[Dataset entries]
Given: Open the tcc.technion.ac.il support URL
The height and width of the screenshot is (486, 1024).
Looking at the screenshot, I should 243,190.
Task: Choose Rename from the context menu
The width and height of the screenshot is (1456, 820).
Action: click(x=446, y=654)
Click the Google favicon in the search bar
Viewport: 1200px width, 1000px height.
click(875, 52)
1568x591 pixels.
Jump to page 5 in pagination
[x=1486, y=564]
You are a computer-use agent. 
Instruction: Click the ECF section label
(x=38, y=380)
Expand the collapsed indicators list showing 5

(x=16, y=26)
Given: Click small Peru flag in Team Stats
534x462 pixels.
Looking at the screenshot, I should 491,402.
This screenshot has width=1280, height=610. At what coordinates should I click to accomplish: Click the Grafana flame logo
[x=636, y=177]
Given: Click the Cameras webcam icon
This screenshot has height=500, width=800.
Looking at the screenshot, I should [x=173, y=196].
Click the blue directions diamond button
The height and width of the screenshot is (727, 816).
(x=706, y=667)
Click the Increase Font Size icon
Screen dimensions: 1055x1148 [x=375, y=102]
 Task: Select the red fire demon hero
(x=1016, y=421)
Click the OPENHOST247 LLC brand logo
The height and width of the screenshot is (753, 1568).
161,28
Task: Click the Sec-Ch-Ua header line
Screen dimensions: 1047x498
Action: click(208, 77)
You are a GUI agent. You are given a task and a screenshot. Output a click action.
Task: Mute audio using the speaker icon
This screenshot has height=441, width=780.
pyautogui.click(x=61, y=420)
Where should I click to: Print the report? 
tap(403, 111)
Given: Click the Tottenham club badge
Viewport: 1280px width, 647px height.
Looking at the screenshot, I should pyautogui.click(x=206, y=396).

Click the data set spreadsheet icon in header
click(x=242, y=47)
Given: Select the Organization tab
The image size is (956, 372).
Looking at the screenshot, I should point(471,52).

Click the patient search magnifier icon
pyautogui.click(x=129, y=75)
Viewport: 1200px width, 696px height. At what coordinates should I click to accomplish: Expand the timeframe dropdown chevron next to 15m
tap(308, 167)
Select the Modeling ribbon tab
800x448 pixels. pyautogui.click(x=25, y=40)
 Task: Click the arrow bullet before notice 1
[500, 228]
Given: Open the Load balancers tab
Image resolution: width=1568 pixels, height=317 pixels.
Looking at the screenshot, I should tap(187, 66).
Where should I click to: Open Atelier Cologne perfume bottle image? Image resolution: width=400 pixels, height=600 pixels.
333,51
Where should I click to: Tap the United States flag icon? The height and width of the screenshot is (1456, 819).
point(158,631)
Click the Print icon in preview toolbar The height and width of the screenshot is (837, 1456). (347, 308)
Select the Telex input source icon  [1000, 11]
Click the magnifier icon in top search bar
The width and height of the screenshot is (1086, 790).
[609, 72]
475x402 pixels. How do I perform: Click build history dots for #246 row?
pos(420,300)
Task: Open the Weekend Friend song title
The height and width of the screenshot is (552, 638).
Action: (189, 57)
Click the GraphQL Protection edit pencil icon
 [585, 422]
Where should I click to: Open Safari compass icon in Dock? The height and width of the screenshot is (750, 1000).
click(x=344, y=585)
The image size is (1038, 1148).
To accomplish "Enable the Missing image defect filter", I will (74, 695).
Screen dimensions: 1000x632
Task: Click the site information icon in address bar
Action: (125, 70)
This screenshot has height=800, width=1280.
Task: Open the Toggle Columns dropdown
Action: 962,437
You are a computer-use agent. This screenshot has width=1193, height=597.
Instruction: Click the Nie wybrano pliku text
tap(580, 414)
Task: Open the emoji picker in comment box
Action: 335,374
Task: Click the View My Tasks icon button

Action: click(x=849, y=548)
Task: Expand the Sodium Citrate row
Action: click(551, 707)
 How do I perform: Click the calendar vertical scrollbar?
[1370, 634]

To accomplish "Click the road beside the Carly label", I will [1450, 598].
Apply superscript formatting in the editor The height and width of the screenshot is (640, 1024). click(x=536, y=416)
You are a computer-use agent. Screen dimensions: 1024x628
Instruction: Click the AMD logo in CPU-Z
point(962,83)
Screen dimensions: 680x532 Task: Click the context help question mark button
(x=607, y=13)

YOUR OBJECTIVE: Please reply with an exact copy of the lines above, starting at the first and ending at the line that holds "Click the Google favicon in the search bar".

EXERCISE RESULT:
Given: Open the tcc.technion.ac.il support URL
The height and width of the screenshot is (486, 1024).
Looking at the screenshot, I should 243,190.
Task: Choose Rename from the context menu
The width and height of the screenshot is (1456, 820).
Action: click(x=446, y=654)
Click the Google favicon in the search bar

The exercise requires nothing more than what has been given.